Passage:
Nestle, Unilever Losing Interest in Food

July 14, 2014
Unilever aims for personal care; Nestle for medical skin care.

Both Nestlé SA and Unilever PLC continue to give financial analysts hints that the global consumer packaged goods giants are interested in selling off slow-growing food & beverage businesses in order to develop and acquire operations in nonfood categories with greater potential.

In the past month, Unilever sold a majority stake in its Slim-Fast brand to private equity firm Kainos Capital, although Unilever will retain a minority stake in the business. Earlier this year, its Wish-Bone and Western salad dressings went to Pinnacle Foods, the Ragú and Bertolli pasta sauces to Mizkan Group and its Meat Snack Business to Jack Link's. Skippy peanut butter sold to Hormel last year, and the promising Bertolli and P.F. Chang’s frozen meals businesses were bought by ConAgra in 2012.

However, Kees Kruythoff, president of Unilever North America, said: “The Slim-Fast sale is the last step in the portfolio reshaping that we had planned for North America. This transaction, along with previously announced divestitures, will give us the focus to drive growth behind our core portfolio.”

At the Deutsche Bank Conference in Paris June 18, one of CFO Jean-Marc Huët's slides read, "Reducing our dependency on foods." A bar chart, titled "More personal care weighted," showed food at 46 percent and personal care at 24 percent in 2009, and now the split is 36 percent food and 33 percent personal care.

Look at what Nestle's been selling and buying. In the past month, Nestle sold its Juicy Juice brand to Brynwood Partners, a buyout firm that also purchased the company's Bit-O-Honey, Joseph's Pasta Co. and Flipz brands. PowerBar and Musashi brands went to Post Holdings earlier this year, and the Jenny Craig business to North Castle Partners.

Instead, the Swiss company this year created Nestlé Skin Health SA to pursue "the field of specialised medical skin treatments," filling it first with the 50 percent stake in Galderma it didn't already own (L’Oréal held the other half) and more recently with Valeant Pharmaceuticals' rights to several key injectable aesthetic dermatology products.

"We will divest certain businesses or subcategories of certain businesses," CEO Paul Bulcke told the company's June investor seminar in Boston. "We will not allow problems to drag on."

In the background was the Nestle motto: "Good food, good life."

Stored dataset items
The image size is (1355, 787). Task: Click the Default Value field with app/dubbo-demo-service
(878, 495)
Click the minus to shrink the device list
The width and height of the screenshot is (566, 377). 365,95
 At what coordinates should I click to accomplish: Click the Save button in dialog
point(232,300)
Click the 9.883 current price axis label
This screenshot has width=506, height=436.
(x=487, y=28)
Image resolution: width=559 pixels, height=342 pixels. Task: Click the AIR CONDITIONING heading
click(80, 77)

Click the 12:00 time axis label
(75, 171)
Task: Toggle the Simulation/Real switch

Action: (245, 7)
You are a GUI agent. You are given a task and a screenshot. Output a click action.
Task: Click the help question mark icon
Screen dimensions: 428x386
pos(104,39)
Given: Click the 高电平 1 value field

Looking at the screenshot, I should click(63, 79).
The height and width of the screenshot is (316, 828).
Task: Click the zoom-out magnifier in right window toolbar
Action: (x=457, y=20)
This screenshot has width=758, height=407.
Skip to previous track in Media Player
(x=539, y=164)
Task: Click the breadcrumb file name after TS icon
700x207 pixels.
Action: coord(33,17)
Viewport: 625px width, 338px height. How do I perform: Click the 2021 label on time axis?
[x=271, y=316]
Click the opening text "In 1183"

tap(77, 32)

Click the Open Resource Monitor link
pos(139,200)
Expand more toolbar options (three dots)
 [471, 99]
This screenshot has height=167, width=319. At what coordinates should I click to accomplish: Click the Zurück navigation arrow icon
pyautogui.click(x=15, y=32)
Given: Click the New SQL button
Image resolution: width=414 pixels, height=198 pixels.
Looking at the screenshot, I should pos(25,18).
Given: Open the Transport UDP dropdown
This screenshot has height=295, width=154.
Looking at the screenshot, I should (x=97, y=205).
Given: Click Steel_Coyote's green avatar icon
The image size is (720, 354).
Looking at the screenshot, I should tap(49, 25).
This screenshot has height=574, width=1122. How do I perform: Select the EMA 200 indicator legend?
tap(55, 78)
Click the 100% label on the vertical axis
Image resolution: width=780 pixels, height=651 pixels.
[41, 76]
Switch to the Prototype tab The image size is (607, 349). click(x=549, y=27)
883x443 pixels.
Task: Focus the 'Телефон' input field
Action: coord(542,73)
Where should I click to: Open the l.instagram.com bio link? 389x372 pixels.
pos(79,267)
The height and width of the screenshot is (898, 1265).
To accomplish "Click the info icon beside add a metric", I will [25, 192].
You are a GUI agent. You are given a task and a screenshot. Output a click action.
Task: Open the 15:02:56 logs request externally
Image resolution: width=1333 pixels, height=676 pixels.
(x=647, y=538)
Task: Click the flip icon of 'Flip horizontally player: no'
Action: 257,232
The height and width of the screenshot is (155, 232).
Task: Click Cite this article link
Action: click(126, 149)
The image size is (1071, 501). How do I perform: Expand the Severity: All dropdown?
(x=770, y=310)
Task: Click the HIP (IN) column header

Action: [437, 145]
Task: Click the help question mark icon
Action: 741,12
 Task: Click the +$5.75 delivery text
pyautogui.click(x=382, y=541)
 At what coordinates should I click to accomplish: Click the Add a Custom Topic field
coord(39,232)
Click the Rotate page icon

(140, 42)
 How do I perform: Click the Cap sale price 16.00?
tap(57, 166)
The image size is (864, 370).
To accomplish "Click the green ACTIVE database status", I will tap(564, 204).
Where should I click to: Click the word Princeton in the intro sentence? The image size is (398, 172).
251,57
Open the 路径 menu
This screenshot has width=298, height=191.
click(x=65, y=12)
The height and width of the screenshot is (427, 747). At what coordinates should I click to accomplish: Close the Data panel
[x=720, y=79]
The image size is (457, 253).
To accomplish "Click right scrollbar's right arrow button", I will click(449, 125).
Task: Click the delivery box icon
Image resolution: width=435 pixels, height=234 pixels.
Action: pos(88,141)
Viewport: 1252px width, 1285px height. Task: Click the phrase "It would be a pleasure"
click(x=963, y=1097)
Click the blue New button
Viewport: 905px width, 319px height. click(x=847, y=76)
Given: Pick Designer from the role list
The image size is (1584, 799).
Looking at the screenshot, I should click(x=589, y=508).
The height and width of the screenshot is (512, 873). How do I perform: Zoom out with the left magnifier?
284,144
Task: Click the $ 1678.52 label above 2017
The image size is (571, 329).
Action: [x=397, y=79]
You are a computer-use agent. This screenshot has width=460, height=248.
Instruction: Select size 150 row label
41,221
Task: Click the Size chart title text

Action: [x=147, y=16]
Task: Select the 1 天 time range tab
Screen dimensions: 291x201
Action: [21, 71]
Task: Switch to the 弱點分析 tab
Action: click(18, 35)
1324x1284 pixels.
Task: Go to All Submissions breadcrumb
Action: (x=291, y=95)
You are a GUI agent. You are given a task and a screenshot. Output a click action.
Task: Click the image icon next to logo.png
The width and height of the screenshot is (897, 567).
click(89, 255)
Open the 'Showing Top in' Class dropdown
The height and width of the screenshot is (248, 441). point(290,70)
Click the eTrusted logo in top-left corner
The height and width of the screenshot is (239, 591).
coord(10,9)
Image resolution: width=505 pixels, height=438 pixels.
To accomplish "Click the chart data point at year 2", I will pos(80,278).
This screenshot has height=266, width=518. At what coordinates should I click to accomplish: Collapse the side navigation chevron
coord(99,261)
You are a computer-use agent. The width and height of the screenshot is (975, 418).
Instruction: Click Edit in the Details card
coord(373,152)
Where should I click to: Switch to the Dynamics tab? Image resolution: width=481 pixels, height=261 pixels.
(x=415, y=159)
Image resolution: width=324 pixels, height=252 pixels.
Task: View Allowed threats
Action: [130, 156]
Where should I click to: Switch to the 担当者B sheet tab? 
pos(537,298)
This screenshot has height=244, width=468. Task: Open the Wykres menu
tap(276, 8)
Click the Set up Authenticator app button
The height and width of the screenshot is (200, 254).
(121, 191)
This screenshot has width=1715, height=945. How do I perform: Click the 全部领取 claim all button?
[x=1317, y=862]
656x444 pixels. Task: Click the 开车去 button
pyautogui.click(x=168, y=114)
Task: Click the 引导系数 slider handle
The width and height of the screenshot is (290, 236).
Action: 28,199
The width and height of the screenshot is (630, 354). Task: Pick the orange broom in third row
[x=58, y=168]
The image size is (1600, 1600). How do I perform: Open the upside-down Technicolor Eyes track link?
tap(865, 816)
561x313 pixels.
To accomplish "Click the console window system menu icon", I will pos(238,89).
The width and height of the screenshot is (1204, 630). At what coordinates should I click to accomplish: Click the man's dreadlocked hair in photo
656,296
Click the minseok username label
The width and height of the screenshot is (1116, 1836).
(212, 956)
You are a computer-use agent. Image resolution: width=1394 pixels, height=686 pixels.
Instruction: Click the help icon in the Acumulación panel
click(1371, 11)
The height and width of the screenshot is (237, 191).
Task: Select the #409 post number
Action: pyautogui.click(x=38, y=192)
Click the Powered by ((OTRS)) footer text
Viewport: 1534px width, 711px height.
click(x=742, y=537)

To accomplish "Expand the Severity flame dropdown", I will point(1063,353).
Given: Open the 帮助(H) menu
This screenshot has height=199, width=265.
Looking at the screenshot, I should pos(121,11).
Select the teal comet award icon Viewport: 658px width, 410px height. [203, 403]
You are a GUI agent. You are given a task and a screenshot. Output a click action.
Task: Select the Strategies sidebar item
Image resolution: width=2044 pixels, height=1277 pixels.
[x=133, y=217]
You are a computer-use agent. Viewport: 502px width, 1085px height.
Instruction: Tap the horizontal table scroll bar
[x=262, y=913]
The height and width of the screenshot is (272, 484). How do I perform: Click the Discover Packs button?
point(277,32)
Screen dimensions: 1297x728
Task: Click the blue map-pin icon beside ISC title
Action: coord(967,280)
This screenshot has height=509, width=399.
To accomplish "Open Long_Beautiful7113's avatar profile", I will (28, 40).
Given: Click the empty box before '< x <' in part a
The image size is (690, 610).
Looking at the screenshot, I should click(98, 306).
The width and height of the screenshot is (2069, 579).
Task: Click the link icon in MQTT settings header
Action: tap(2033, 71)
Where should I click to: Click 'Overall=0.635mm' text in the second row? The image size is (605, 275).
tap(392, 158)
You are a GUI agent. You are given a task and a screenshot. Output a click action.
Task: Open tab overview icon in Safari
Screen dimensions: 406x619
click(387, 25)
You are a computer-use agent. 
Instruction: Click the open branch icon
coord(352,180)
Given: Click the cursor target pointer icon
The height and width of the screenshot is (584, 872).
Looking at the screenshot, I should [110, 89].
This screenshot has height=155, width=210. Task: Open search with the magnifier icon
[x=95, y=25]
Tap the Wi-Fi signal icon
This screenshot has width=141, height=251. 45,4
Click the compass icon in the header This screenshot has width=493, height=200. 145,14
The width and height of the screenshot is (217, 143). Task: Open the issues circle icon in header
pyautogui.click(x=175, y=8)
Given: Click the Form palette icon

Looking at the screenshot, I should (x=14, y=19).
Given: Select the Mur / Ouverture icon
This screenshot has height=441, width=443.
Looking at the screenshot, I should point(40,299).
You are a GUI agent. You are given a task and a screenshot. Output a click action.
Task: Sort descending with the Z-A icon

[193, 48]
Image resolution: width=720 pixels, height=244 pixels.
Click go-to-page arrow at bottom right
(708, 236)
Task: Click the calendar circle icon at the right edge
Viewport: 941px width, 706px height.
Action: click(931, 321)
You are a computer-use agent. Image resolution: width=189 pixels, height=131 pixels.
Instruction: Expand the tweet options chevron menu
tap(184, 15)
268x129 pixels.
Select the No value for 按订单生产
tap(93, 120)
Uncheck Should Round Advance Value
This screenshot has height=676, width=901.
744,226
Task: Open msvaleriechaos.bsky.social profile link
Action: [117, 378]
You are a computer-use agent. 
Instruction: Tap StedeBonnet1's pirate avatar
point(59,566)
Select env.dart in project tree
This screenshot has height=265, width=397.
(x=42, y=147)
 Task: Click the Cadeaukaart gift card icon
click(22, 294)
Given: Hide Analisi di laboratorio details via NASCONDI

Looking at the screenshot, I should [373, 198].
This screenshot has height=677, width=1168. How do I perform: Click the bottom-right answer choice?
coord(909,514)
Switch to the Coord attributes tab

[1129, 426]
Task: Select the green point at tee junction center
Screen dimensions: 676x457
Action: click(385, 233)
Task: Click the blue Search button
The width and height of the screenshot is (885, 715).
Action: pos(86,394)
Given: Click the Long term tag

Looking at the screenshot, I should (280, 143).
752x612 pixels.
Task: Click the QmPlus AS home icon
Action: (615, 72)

What you need to do:
Answer these questions using the article on Nestle and Unilever.
(a) Which company bought Unilever's Skippy peanut butter?
(b) According to the bar chart in Jean-Marc Huët's slide, what percentage did personal care account for at Unilever in 2009?
(c) Which firm bought Nestle's Juicy Juice brand?

Response for this exercise:
(a) Hormel
(b) 24 percent
(c) Brynwood Partners